Starting at the line that contains "This screenshot has width=1161, height=1290." and ending at the line that contains "You are a computer-use agent. Screen", the lines below are to be given again exactly, with nothing added.

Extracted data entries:
==================================================

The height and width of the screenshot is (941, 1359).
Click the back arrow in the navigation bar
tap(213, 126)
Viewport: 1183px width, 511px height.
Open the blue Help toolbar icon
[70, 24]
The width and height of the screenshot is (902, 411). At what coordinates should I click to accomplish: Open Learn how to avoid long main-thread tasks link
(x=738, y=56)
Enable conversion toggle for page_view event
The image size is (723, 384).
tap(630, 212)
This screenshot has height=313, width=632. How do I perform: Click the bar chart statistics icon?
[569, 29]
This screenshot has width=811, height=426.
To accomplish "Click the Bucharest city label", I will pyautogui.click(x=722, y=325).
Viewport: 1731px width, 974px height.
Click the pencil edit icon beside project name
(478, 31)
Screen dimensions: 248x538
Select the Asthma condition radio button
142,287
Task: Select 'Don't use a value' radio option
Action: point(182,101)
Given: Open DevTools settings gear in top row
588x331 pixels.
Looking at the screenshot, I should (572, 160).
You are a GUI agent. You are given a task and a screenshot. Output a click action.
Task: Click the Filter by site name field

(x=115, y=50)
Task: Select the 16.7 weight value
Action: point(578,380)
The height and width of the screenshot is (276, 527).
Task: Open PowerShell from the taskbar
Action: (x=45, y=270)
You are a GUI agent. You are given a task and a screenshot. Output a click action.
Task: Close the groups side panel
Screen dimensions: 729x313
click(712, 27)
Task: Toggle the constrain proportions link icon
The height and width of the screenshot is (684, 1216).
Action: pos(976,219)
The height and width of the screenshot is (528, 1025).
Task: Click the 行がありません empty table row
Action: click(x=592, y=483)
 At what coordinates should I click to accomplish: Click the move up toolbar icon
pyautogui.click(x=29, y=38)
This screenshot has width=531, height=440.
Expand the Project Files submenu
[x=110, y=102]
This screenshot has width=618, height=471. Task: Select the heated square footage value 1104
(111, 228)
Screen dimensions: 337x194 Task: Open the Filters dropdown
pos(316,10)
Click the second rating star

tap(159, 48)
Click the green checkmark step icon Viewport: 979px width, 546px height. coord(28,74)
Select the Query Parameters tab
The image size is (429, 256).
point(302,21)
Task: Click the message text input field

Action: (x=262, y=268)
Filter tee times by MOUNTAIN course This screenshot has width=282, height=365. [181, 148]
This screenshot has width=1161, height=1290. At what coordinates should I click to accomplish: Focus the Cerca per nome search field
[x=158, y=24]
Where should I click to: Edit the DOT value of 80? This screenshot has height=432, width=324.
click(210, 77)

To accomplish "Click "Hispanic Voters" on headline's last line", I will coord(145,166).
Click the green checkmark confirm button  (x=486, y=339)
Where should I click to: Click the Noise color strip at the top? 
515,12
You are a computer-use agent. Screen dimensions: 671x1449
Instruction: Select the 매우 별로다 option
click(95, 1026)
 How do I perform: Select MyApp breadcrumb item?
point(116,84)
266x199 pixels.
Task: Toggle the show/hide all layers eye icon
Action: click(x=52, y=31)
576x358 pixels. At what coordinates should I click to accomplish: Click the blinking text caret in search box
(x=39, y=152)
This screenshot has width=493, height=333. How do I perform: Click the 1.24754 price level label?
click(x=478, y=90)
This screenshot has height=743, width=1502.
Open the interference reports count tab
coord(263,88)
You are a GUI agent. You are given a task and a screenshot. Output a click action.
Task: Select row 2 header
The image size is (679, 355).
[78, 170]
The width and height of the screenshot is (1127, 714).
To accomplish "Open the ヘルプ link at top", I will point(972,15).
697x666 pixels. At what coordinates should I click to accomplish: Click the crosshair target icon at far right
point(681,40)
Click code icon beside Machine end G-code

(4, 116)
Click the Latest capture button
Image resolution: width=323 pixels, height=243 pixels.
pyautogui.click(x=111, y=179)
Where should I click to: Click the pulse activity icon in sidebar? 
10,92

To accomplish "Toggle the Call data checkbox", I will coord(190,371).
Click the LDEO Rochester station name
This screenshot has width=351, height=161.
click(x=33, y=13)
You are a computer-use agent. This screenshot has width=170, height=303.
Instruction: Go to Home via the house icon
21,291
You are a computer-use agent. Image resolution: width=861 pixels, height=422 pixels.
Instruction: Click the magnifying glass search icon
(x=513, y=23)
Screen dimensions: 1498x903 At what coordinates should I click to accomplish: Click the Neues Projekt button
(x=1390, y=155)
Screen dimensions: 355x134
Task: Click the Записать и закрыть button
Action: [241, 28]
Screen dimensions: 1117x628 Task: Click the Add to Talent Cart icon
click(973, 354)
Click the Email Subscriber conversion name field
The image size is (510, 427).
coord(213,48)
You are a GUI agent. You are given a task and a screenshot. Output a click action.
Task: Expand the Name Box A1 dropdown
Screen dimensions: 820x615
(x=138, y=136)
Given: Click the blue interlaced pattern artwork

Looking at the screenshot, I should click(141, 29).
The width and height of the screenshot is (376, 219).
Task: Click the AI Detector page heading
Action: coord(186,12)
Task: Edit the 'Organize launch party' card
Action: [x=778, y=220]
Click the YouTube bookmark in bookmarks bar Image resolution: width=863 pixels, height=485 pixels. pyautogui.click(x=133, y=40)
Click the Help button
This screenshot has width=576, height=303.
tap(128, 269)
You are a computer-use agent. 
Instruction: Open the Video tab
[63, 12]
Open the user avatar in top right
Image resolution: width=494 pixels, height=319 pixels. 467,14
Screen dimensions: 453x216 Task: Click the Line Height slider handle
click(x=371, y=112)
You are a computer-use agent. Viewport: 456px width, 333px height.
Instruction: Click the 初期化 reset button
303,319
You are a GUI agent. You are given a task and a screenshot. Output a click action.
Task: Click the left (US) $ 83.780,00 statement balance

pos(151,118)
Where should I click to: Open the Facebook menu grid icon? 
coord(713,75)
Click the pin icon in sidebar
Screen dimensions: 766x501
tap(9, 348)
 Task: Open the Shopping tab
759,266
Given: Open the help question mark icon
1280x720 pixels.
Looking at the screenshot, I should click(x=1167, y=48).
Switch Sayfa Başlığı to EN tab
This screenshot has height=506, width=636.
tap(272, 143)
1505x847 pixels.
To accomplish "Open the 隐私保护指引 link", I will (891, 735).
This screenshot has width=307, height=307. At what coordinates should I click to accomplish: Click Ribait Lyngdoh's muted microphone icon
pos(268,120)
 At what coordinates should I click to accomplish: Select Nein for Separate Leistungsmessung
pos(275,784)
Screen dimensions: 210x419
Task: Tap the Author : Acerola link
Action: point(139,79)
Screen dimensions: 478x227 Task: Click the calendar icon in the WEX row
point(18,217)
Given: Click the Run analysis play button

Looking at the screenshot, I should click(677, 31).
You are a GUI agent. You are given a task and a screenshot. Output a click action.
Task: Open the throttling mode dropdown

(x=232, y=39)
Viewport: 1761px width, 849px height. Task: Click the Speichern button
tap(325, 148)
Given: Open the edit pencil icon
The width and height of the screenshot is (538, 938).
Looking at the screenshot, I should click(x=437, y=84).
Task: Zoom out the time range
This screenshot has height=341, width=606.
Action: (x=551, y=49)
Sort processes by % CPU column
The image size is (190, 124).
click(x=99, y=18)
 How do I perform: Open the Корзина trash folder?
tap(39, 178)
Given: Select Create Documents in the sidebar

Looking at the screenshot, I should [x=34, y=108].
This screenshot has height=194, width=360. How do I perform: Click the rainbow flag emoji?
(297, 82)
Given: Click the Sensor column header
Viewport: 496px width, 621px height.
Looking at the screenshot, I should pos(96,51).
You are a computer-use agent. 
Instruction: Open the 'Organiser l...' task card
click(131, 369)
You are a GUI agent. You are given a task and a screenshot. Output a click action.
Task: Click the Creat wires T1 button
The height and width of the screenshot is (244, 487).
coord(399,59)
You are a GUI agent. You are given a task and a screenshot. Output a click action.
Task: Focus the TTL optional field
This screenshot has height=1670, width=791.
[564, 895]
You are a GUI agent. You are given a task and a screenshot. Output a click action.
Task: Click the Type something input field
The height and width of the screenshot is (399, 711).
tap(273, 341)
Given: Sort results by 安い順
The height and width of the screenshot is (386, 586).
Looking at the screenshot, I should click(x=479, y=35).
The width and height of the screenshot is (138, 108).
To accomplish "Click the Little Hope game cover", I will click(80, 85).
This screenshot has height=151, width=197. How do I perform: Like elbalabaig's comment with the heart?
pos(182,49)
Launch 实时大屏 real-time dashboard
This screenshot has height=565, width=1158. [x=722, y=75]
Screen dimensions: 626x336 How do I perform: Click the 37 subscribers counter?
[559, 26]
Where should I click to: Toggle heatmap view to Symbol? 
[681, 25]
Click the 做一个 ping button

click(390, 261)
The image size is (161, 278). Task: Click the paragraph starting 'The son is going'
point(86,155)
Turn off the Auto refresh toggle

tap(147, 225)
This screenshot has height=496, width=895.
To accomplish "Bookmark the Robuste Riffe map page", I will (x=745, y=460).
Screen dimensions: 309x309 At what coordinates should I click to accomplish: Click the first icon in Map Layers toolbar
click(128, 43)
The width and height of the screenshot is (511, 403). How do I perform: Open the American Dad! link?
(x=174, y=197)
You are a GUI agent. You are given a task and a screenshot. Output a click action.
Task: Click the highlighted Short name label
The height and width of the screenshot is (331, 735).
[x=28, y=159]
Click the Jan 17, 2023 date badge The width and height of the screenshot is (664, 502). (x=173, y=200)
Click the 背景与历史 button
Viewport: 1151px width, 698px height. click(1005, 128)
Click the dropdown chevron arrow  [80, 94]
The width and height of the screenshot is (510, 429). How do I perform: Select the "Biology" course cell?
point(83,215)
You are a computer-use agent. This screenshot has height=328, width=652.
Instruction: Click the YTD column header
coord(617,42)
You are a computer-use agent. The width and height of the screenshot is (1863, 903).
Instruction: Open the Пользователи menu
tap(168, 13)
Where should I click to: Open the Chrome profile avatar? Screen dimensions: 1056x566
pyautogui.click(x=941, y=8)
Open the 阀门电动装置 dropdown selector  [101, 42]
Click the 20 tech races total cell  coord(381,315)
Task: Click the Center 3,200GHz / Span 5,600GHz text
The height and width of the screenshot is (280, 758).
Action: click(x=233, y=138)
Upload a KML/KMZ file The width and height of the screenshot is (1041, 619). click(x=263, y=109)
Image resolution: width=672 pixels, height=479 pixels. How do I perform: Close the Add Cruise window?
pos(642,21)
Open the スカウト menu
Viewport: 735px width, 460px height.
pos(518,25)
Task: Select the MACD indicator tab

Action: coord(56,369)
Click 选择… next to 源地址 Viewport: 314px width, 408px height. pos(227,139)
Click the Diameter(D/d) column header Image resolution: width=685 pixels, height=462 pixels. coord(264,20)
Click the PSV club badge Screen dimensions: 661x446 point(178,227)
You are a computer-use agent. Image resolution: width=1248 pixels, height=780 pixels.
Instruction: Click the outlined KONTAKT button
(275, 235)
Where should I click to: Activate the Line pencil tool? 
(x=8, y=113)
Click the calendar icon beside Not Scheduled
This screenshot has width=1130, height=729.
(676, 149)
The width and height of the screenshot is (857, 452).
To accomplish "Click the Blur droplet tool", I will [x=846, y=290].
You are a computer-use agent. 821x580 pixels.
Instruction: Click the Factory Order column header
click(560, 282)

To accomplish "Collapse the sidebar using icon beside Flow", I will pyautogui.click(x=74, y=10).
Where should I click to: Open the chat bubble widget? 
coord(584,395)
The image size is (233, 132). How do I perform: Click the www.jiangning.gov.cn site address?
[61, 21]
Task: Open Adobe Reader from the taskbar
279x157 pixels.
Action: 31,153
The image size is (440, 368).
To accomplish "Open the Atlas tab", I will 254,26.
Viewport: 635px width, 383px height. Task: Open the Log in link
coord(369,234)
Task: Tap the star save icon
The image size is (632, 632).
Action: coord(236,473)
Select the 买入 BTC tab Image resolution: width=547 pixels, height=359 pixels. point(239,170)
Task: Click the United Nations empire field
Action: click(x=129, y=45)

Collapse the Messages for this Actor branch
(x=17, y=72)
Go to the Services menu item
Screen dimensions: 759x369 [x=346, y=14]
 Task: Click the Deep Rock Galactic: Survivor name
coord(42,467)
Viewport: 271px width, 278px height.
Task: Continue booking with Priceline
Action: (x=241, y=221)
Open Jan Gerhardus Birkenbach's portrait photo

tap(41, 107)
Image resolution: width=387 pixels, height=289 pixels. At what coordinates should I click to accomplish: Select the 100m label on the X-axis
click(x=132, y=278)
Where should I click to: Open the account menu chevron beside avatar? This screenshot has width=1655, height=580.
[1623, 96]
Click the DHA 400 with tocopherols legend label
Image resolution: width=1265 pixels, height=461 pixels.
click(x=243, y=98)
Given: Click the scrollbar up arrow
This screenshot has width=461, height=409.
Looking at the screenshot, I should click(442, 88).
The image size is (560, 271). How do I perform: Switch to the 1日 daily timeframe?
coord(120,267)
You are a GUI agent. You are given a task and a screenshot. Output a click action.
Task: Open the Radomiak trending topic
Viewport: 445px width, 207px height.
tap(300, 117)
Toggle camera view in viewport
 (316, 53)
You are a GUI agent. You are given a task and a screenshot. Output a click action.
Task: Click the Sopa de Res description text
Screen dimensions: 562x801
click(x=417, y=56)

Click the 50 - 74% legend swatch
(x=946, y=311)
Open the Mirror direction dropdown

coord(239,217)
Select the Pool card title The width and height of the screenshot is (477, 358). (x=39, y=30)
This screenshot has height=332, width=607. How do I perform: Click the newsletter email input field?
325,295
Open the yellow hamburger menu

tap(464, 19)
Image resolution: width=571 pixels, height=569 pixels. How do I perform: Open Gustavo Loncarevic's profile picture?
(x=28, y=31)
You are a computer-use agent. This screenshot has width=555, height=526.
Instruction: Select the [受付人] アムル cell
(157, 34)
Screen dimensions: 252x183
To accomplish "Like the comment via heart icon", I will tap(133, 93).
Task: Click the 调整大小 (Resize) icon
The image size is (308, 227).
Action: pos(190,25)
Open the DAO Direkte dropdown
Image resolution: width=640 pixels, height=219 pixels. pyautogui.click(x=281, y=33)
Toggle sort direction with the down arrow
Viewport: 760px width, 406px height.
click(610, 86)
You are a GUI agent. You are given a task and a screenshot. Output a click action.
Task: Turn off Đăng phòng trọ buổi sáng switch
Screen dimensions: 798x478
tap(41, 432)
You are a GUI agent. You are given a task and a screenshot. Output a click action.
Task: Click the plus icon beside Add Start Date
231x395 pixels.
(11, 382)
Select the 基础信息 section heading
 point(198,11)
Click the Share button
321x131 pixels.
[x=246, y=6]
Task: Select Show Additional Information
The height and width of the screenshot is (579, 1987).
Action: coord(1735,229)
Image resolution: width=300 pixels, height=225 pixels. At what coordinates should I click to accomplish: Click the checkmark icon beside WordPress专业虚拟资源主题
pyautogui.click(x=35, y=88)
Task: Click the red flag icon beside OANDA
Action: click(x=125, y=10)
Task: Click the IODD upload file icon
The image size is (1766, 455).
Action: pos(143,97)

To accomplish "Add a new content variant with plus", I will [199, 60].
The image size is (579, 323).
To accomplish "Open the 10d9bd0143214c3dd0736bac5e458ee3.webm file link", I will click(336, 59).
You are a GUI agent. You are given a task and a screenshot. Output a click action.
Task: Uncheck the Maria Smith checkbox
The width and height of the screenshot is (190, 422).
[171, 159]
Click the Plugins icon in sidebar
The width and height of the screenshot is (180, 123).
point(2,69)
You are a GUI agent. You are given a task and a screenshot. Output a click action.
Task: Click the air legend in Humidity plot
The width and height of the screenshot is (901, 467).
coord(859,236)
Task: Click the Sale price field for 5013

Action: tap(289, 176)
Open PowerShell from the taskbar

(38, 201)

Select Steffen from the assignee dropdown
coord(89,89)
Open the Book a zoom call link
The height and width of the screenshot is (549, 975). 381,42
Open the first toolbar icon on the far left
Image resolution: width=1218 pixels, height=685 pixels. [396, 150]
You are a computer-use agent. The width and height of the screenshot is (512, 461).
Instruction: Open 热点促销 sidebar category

==================================================

## Answer for this exercise
This screenshot has width=1161, height=1290. At what coordinates should I click to accomplish: Focus the Cerca per nome search field
[x=158, y=24]
Where should I click to: Edit the DOT value of 80? This screenshot has height=432, width=324.
click(210, 77)

To accomplish "Click "Hispanic Voters" on headline's last line", I will coord(145,166).
Click the green checkmark confirm button  (x=486, y=339)
Where should I click to: Click the Noise color strip at the top? 
515,12
You are a computer-use agent. Screen dimensions: 671x1449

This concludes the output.